His work to popularize and promote a cappella worldwide is now being recognized by major media: "A Capella [sic] is more popular than ever, thanks to this guy" (NPR Here and Now), "Deke Sharon makes a cappella cool again" (NPR All Things Considered).

Organizations
In his college dorm he founded The Contemporary A Cappella Society and The Ultimate A Cappella Arranging Service (which became TotalVocal). Shortly after graduation, he created the Contemporary A Cappella Recording Awards ("CARAs"), a cappella's equivalent of the Grammy Awards.

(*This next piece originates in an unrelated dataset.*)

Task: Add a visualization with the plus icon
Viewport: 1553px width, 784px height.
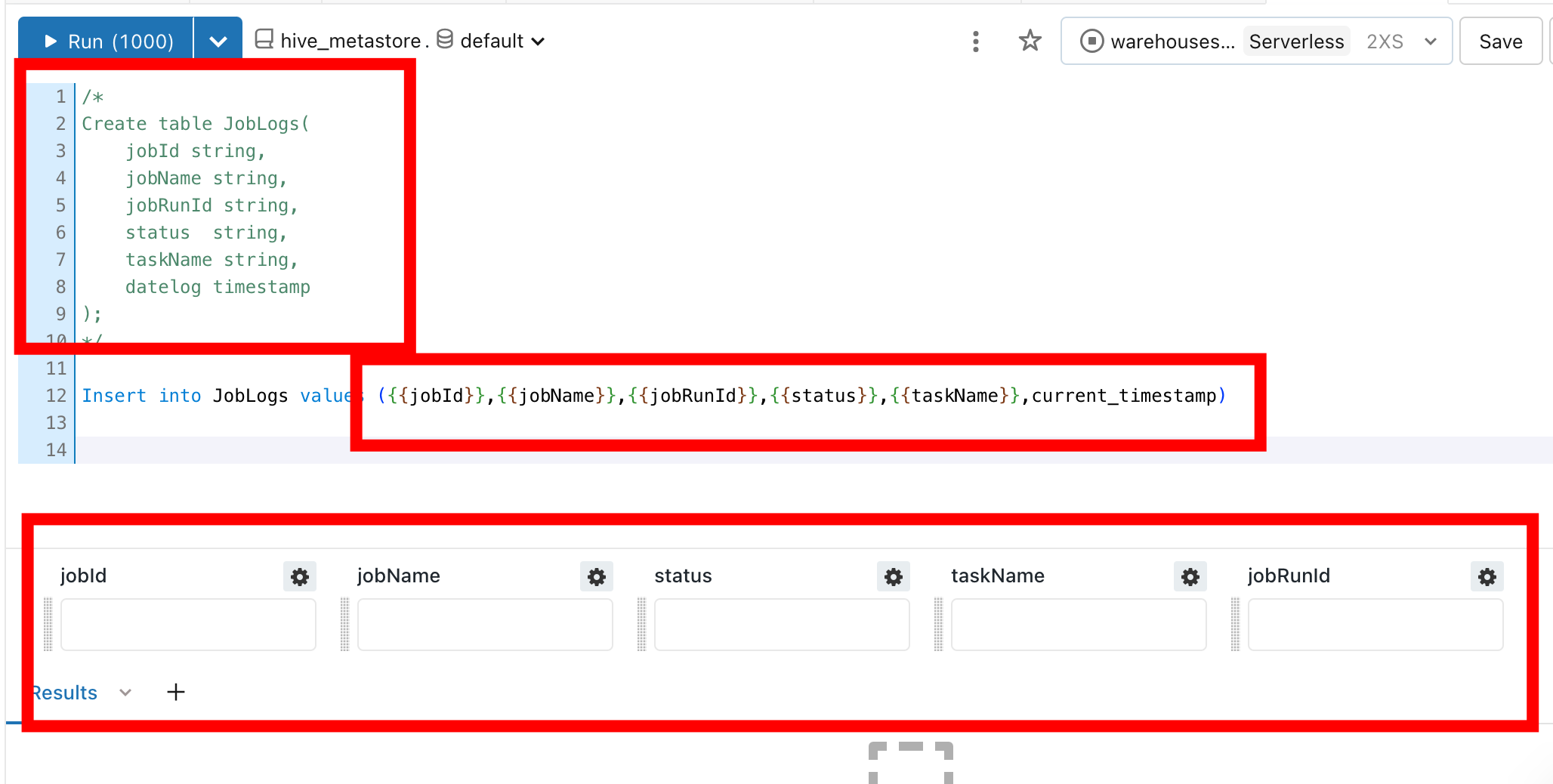Action: [x=176, y=692]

He formed the Contemporary A Cappella League, a new national network of adult "post-collegiate" a cappella groups.

Writing
 A Cappella Arranging, his first book, co-authored with Dylan Bell, was published in 2012.
 A Cappella, a general interest book covering many aspects of the style, co-authored with Ben Spalding and Brody McDonald, was released in 2015.
 The Heart of Vocal Harmony, about how vocal harmony groups can perform with unified emotion, was released in early 2016.
 A Cappella Warmups for Pop and Jazz Choirs and
 So You Want To Sing A Cappella were both released in 2017.
 Teaching Music Through Performance in Contemporary A Cappella, the first contemporary a cappella repertoire guide, was released summer 2020 

Biographical Information about Deke Sharon can be found in Mickey Rapkin's Pitch Perfect (2008), Rick Smolan's 24 Hours in Cyberspace (1996), Joshua Duchan's Powerful Voices (2012), Alysia Abbott's Fairyland (2013) and Carsten Gerlitz's Popchor (2018)

Musical theater

The pioneering, first all-a cappella musical on Broadway, In Transit, for which he is co-producer and arranged all the music, opened at the Circle in the Square Theater on Broadway in December 2016. He started working with the production just after their off-Broadway run five years earlier.

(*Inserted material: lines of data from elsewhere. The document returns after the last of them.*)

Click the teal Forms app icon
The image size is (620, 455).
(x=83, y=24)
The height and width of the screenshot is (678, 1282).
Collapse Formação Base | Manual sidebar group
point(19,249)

Vocalosity, a live a cappella theatrical concert production with diverse cast, began touring in January 2016 and has performed in 30 states.

He has worked on a cappella musical theatre projects including "Street" and "Our World".

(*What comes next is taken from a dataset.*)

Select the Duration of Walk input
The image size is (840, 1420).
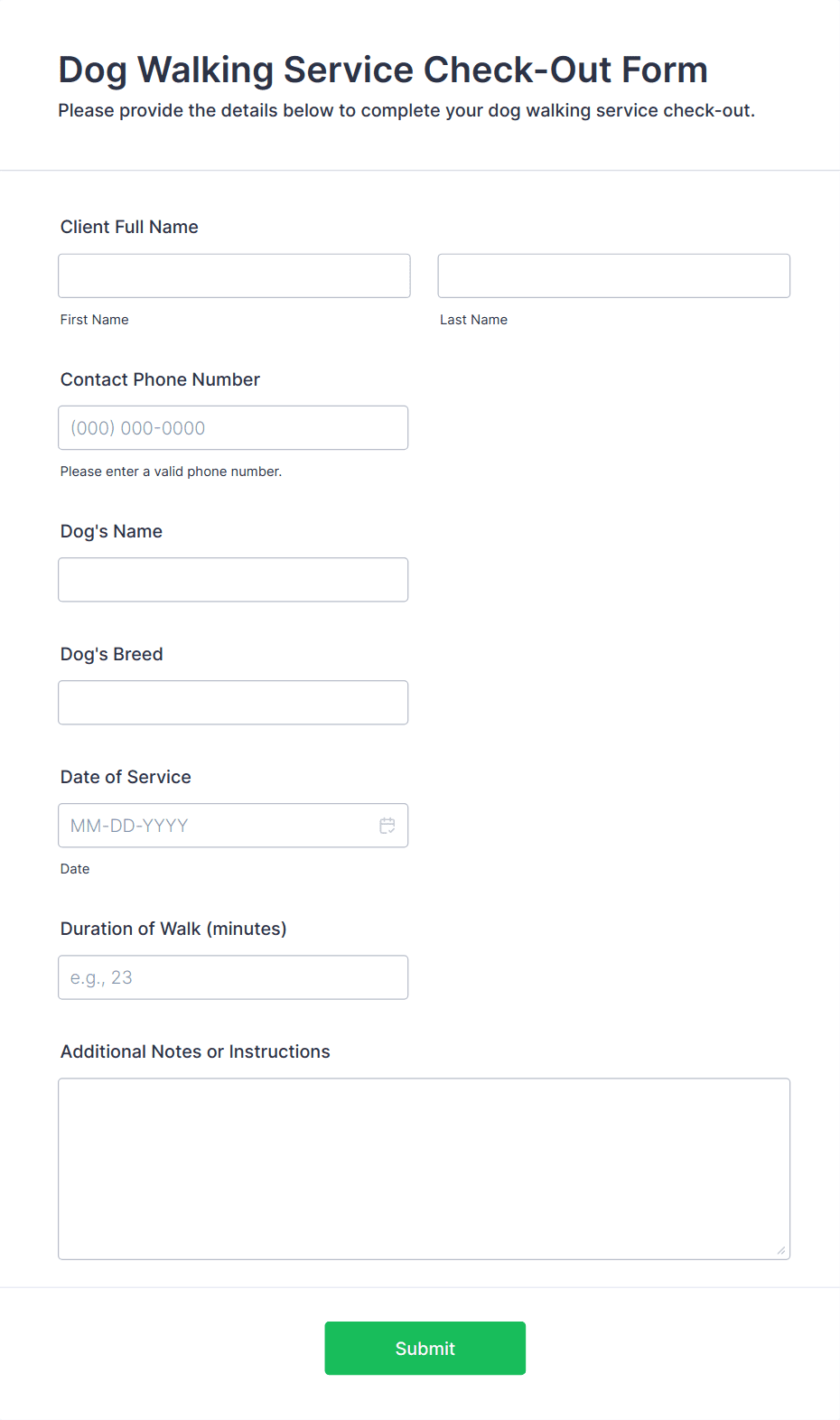tap(233, 977)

He arranged the opening number for Andrew Lloyd Webber's new greatest hits musical "Unmasked", a fast-paced mashup of 17 of his greatest hits.

Education
He co-founded and directs Camp Acappella for teens and adults each summer at Wright State University in Dayton, Ohio and teaches the music production class Soup To Nuts periodically. as well as travels to other countries to work with groups in person, such as New Zealand, Brazil, Italy, Sri Lanka and Singapore.

His YouTube channel features a variety of educational topics including how to sound like several different instruments. A GE special features him discussing the physics of a cappella.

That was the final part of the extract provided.